What to work on:
Each line below is to be set down again exactly.

---------- Data records ----------

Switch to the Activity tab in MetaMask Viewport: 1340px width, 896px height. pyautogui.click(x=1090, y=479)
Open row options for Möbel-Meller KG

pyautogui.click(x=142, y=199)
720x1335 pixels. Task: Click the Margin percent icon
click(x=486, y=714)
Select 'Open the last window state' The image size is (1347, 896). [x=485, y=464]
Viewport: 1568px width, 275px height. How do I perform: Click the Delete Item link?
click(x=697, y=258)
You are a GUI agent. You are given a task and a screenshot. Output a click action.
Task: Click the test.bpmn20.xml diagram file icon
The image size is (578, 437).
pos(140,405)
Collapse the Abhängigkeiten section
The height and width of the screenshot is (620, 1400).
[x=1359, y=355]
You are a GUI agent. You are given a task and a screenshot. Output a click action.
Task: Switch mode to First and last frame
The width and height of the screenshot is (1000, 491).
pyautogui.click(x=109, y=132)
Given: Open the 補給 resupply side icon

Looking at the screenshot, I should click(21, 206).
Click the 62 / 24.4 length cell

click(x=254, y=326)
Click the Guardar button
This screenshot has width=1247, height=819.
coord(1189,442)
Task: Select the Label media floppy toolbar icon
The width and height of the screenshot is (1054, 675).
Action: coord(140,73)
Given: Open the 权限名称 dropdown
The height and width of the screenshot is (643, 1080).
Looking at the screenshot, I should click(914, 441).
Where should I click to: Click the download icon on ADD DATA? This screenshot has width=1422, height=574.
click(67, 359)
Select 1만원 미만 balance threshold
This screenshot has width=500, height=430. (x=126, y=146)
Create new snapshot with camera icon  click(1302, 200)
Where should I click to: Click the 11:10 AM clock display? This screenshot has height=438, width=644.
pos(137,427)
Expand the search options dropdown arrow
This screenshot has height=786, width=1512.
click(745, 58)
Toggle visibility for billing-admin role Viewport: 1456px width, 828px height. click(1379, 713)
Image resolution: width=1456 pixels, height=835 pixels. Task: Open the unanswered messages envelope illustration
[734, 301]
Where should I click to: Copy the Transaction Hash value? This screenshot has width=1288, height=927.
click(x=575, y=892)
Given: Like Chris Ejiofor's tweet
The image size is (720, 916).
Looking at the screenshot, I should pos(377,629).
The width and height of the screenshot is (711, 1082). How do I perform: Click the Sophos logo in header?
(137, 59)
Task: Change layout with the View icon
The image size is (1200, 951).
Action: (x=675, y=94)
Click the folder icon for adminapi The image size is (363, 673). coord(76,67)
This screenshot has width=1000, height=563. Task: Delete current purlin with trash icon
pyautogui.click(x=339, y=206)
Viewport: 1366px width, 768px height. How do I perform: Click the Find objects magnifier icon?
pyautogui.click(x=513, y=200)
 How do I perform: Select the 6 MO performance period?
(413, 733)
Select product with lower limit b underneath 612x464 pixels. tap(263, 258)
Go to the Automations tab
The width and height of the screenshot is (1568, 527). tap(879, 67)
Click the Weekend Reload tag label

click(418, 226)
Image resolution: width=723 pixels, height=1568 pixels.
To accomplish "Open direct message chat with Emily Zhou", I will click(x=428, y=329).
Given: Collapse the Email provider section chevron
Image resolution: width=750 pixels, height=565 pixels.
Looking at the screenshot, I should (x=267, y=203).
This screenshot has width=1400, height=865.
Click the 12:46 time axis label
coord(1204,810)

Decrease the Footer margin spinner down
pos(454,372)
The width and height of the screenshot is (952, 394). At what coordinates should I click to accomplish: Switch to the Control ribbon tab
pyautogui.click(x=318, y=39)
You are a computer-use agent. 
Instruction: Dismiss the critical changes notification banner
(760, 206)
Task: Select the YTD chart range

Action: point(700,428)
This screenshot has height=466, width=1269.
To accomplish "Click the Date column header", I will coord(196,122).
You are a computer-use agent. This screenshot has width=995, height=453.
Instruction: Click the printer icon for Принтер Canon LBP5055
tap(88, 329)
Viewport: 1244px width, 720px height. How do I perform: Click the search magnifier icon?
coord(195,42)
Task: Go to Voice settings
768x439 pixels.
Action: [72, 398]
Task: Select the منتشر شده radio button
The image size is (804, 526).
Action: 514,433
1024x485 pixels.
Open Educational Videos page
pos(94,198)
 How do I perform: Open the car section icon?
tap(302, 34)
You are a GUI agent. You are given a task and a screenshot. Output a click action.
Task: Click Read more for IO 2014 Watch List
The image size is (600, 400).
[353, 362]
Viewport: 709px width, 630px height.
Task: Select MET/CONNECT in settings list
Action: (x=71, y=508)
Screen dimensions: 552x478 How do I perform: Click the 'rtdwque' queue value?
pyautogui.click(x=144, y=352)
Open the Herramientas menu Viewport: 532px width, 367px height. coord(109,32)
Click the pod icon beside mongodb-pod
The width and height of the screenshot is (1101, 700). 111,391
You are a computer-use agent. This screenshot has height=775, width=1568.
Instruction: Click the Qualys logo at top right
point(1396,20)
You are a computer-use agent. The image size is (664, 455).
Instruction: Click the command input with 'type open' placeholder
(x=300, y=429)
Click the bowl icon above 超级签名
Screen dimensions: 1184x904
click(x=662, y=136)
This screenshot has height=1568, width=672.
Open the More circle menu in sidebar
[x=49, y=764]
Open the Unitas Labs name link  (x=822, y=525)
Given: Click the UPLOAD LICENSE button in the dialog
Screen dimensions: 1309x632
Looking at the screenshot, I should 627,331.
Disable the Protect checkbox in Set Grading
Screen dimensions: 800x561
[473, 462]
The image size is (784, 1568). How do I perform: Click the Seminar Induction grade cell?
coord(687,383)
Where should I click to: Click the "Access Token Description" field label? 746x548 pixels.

----------

Result of the exercise:
Switch to the Activity tab in MetaMask Viewport: 1340px width, 896px height. pyautogui.click(x=1090, y=479)
Open row options for Möbel-Meller KG

pyautogui.click(x=142, y=199)
720x1335 pixels. Task: Click the Margin percent icon
click(x=486, y=714)
Select 'Open the last window state' The image size is (1347, 896). [x=485, y=464]
Viewport: 1568px width, 275px height. How do I perform: Click the Delete Item link?
click(x=697, y=258)
You are a GUI agent. You are given a task and a screenshot. Output a click action.
Task: Click the test.bpmn20.xml diagram file icon
The image size is (578, 437).
pos(140,405)
Collapse the Abhängigkeiten section
The height and width of the screenshot is (620, 1400).
[x=1359, y=355]
You are a GUI agent. You are given a task and a screenshot. Output a click action.
Task: Switch mode to First and last frame
The width and height of the screenshot is (1000, 491).
pyautogui.click(x=109, y=132)
Given: Open the 補給 resupply side icon

Looking at the screenshot, I should click(21, 206).
Click the 62 / 24.4 length cell

click(x=254, y=326)
Click the Guardar button
This screenshot has width=1247, height=819.
coord(1189,442)
Task: Select the Label media floppy toolbar icon
The width and height of the screenshot is (1054, 675).
Action: coord(140,73)
Given: Open the 权限名称 dropdown
The height and width of the screenshot is (643, 1080).
Looking at the screenshot, I should click(914, 441).
Where should I click to: Click the download icon on ADD DATA? This screenshot has width=1422, height=574.
click(67, 359)
Select 1만원 미만 balance threshold
This screenshot has width=500, height=430. (x=126, y=146)
Create new snapshot with camera icon  click(1302, 200)
Where should I click to: Click the 11:10 AM clock display? This screenshot has height=438, width=644.
pos(137,427)
Expand the search options dropdown arrow
This screenshot has height=786, width=1512.
click(745, 58)
Toggle visibility for billing-admin role Viewport: 1456px width, 828px height. click(1379, 713)
Image resolution: width=1456 pixels, height=835 pixels. Task: Open the unanswered messages envelope illustration
[734, 301]
Where should I click to: Copy the Transaction Hash value? This screenshot has width=1288, height=927.
click(x=575, y=892)
Given: Like Chris Ejiofor's tweet
The image size is (720, 916).
Looking at the screenshot, I should pos(377,629).
The width and height of the screenshot is (711, 1082). How do I perform: Click the Sophos logo in header?
(137, 59)
Task: Change layout with the View icon
The image size is (1200, 951).
Action: (x=675, y=94)
Click the folder icon for adminapi The image size is (363, 673). coord(76,67)
This screenshot has width=1000, height=563. Task: Delete current purlin with trash icon
pyautogui.click(x=339, y=206)
Viewport: 1366px width, 768px height. How do I perform: Click the Find objects magnifier icon?
pyautogui.click(x=513, y=200)
 How do I perform: Select the 6 MO performance period?
(413, 733)
Select product with lower limit b underneath 612x464 pixels. tap(263, 258)
Go to the Automations tab
The width and height of the screenshot is (1568, 527). tap(879, 67)
Click the Weekend Reload tag label

click(418, 226)
Image resolution: width=723 pixels, height=1568 pixels.
To accomplish "Open direct message chat with Emily Zhou", I will click(x=428, y=329).
Given: Collapse the Email provider section chevron
Image resolution: width=750 pixels, height=565 pixels.
Looking at the screenshot, I should (x=267, y=203).
This screenshot has width=1400, height=865.
Click the 12:46 time axis label
coord(1204,810)

Decrease the Footer margin spinner down
pos(454,372)
The width and height of the screenshot is (952, 394). At what coordinates should I click to accomplish: Switch to the Control ribbon tab
pyautogui.click(x=318, y=39)
You are a computer-use agent. 
Instruction: Dismiss the critical changes notification banner
(760, 206)
Task: Select the YTD chart range

Action: point(700,428)
This screenshot has height=466, width=1269.
To accomplish "Click the Date column header", I will coord(196,122).
You are a computer-use agent. This screenshot has width=995, height=453.
Instruction: Click the printer icon for Принтер Canon LBP5055
tap(88, 329)
Viewport: 1244px width, 720px height. How do I perform: Click the search magnifier icon?
coord(195,42)
Task: Go to Voice settings
768x439 pixels.
Action: [72, 398]
Task: Select the منتشر شده radio button
The image size is (804, 526).
Action: 514,433
1024x485 pixels.
Open Educational Videos page
pos(94,198)
 How do I perform: Open the car section icon?
tap(302, 34)
You are a GUI agent. You are given a task and a screenshot. Output a click action.
Task: Click Read more for IO 2014 Watch List
The image size is (600, 400).
[353, 362]
Viewport: 709px width, 630px height.
Task: Select MET/CONNECT in settings list
Action: (x=71, y=508)
Screen dimensions: 552x478 How do I perform: Click the 'rtdwque' queue value?
pyautogui.click(x=144, y=352)
Open the Herramientas menu Viewport: 532px width, 367px height. coord(109,32)
Click the pod icon beside mongodb-pod
The width and height of the screenshot is (1101, 700). 111,391
You are a computer-use agent. This screenshot has height=775, width=1568.
Instruction: Click the Qualys logo at top right
point(1396,20)
You are a computer-use agent. The image size is (664, 455).
Instruction: Click the command input with 'type open' placeholder
(x=300, y=429)
Click the bowl icon above 超级签名
Screen dimensions: 1184x904
click(x=662, y=136)
This screenshot has height=1568, width=672.
Open the More circle menu in sidebar
[x=49, y=764]
Open the Unitas Labs name link  (x=822, y=525)
Given: Click the UPLOAD LICENSE button in the dialog
Screen dimensions: 1309x632
Looking at the screenshot, I should 627,331.
Disable the Protect checkbox in Set Grading
Screen dimensions: 800x561
[473, 462]
The image size is (784, 1568). How do I perform: Click the Seminar Induction grade cell?
coord(687,383)
Where should I click to: Click the "Access Token Description" field label? 746x548 pixels.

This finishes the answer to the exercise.